Krypteia Redux: Training for Size, Strength and Athletic Dominance

This version of the Krypteia program was developed for a team training session. This is much more efficient for large groups of athletes (20-70+) who are being trained by 1-2 people.   This style of training is what we have used the past year at London H.S. for the football team. Understand that the examples below are only examples. Like every coach in the world, I program the training. And like every coach in the world we adjust the training day-to-day. The adjustments are generally based on readiness (fancy word for “are you ready to kick ass or are you worn out?”)

 There are thousands of variations that can be done with the programming; below is the most basic.

 The following training program is done after a proper warm-up is done. Everyone has their own way of prepping themselves before training thus there is no need to go into this. We also do a series of jumps and gymnastics after the warm-up.

 After all the rolling and moving, we move on to the main lift of the day. At London, we only do ONE main lift/workout. Personally, I think this is smarter, more efficient and works better than doing multiple main lifts/day.

 The main lift is either done for a PR set, a capped set or for 5 reps. The reps are all based on the programming and the readiness. The difference with the original Krypteia program starts here; we do not superset any of the main lift with assistance work. I have found that in large group settings, it’s important to really focus and tackle one thing (or one lift) at a time. There is no mistake of what is expected from the athletes: kick ass on the main lift.

 The main lift is done with a time limit; I would advise you to do the same with your athletes. Don’t rush them; make sure they understand the importance of strength work. However, it shouldn’t take someone 30 minutes to work up to a PR set.

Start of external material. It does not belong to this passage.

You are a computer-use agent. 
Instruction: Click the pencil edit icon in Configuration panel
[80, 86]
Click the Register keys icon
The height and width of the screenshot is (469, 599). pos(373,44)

 After the main lift, we begin our supplemental and assistance work. This is done in a circuit fashion; every set is done “every minute, on the minute.” The most basic form of this circuit combines the First Set Last of the main lift and two assistance movements (3 movements total). We generally do 5 sets of each exercise. This may change based on the time of year/readiness and goals.

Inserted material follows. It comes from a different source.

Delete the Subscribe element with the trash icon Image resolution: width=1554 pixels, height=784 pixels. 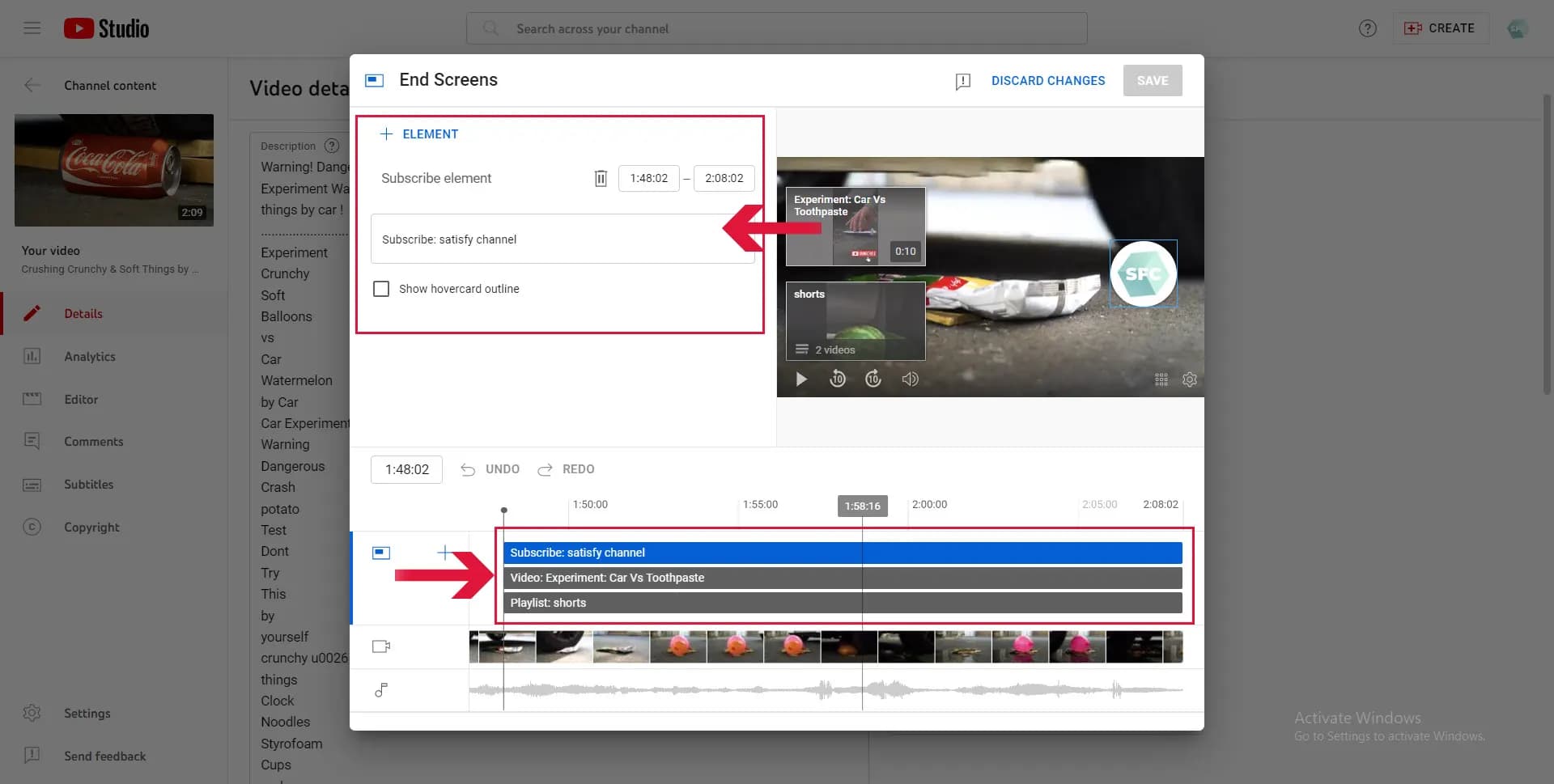601,178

  • On the days we squat or deadlift as a main lift, our assistance work consists of a push movement and a pull movement.


  • On the days we bench press as a main lift, the assistance work is a single leg/core movement and a pull movement.


A complete list of movements in each category is listed in the 5/3/1 Forever book and fairly easy to understand.

 Again, this basic template is only the beginning. You can begin twisting, pulling and shaping variations; this is where you can use your imagination and begin adjusting the training based on the athletes.

 Here are some basic training templates for the off-season.




Main Lift: Squat (sets/reps are up to the coach)


  •  Squat – FSL x 3-10 reps
  • Press – 10-20 reps
  • Kirk Rows with Trap Bar – 10-20 reps




 Main Lift: Bench Press (sets/reps are up to the coach)


  •  Bench Press – FSL x 3-10 reps
  • DB Squat – 10-20 reps
  • DB Incline Row – 10-20 reps



 Main Lift: Deadlift (sets/reps are up to the coach)


  •  Deadlift – FSL x 3-5 reps
  • DB Incline Press – 10-20 reps
  • Curls – 10-20 reps


Each circuit is done so that each movement is done five times. The reps on the supplemental work (FSL) are based on your programming. This is up to the coach.

 I have found that the strength/hypertrophy gains are as good/better than what we were doing before. However, our training is much more efficient and takes much less time. We can get all of our training done (including warm-up/jumps/mobility/conditioning) in 75 minutes. The only time it takes longer is when we use the Prowler; the set-up/break down time takes much longer.

 In the world of athletes, results and efficiency are king. This variation of the Krypteia program, when done correctly, checks both of those boxes. Final note: at NO TIME is the circuit done with improper form. The coach must observe the athletes and make a judgment call on the rest time. The coach must adjust the rest times, reps, exercises and/sets based on the performance. Just remember the principles, apply them and things magically work out.